|COOKIES: By using this website you agree that we can place Google Analytics Cookies on your device for performance monitoring.|
Intelligent Location-Privacy Preserving Mechanisms
If you have a question about this talk, please contact Microsoft Research Cambridge Talks Admins.
This event may be recorded and made available internally or externally via http://research.microsoft.com. Microsoft will own the copyright of any recordings made. If you do not wish to have your image/voice recorded please consider this before attending
The widespread use of smart mobile devices has fostered the development of a variety of successful data-sharing mobile applications. The data that users disclose to untrusted entities (for example, through location-based services) exposes aspects of their private life, which is not apparent at first but can be inferred from the revealed data. People are notoriously bad estimators of risks, including privacy risks. Moreover, due to various cognitive biases, lack of enough information, and the complexity of the decision problem, it is difficult for users to make the optimal decision about whether to reveal or obfuscate their information and, if necessary, how to obfuscate it.
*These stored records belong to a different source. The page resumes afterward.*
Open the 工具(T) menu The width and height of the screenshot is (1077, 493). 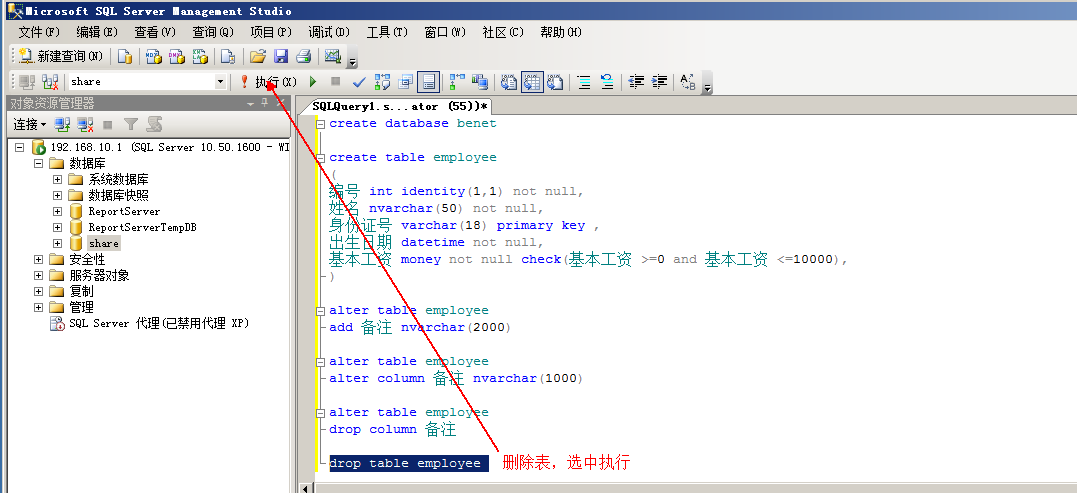[x=387, y=32]
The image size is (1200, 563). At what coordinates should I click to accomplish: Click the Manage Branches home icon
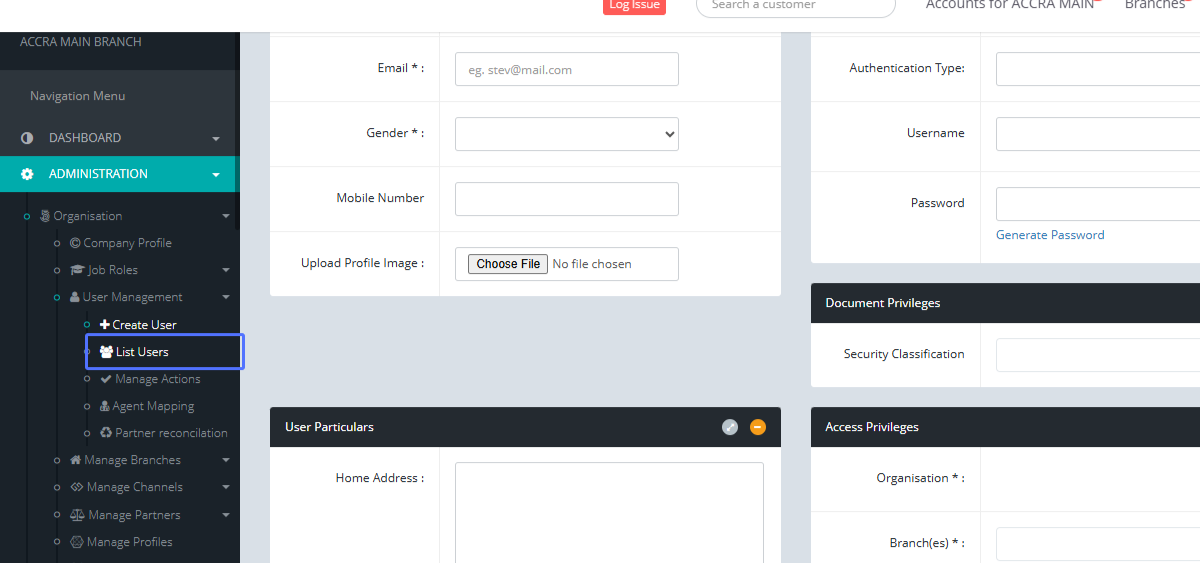point(76,460)
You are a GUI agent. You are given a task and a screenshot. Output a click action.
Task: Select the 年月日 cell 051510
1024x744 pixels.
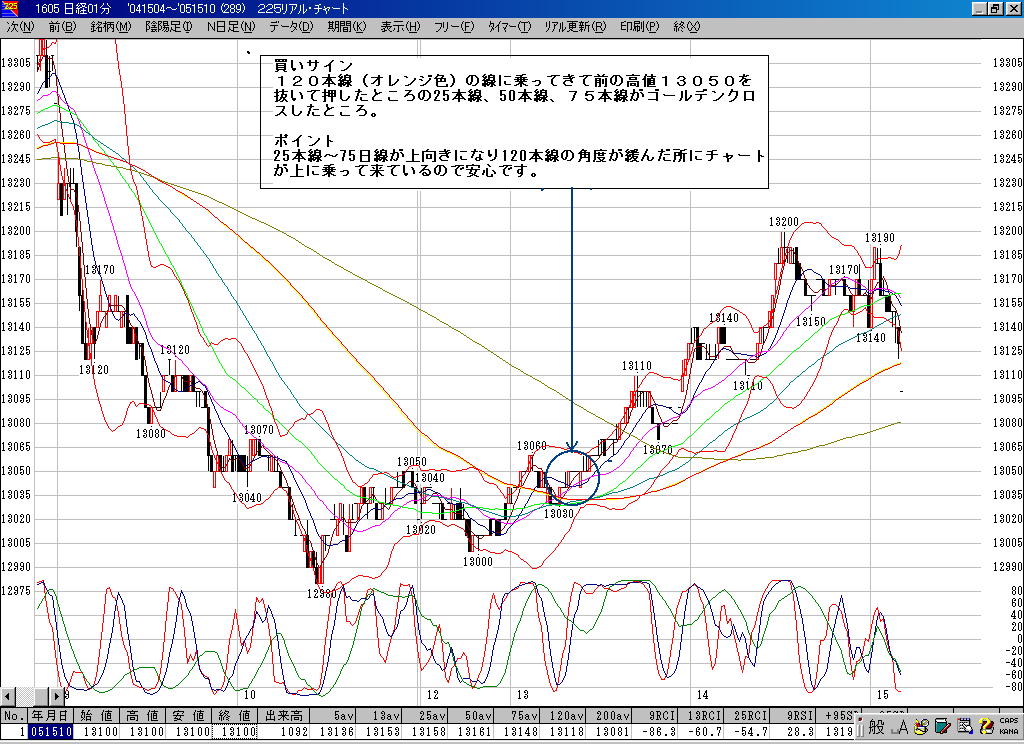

In this talk, I address the problem of protecting users’ privacy in data-sharing mobile applications, with the focus on location-based services. I propose strategic algorithms and intelligent tools to automatically assess the users’ location-privacy level, and to find the right balance between revealing and hiding their data. I will present the Location-Privacy Meter (LPM) tool, that we developed to quantify location privacy, as well as our work on optimal defense mechanisms against location-inference attacks.
This talk is part of the Microsoft Research Cambridge, public talks series.
This talk is included in these lists:
Note that ex-directory lists are not shown.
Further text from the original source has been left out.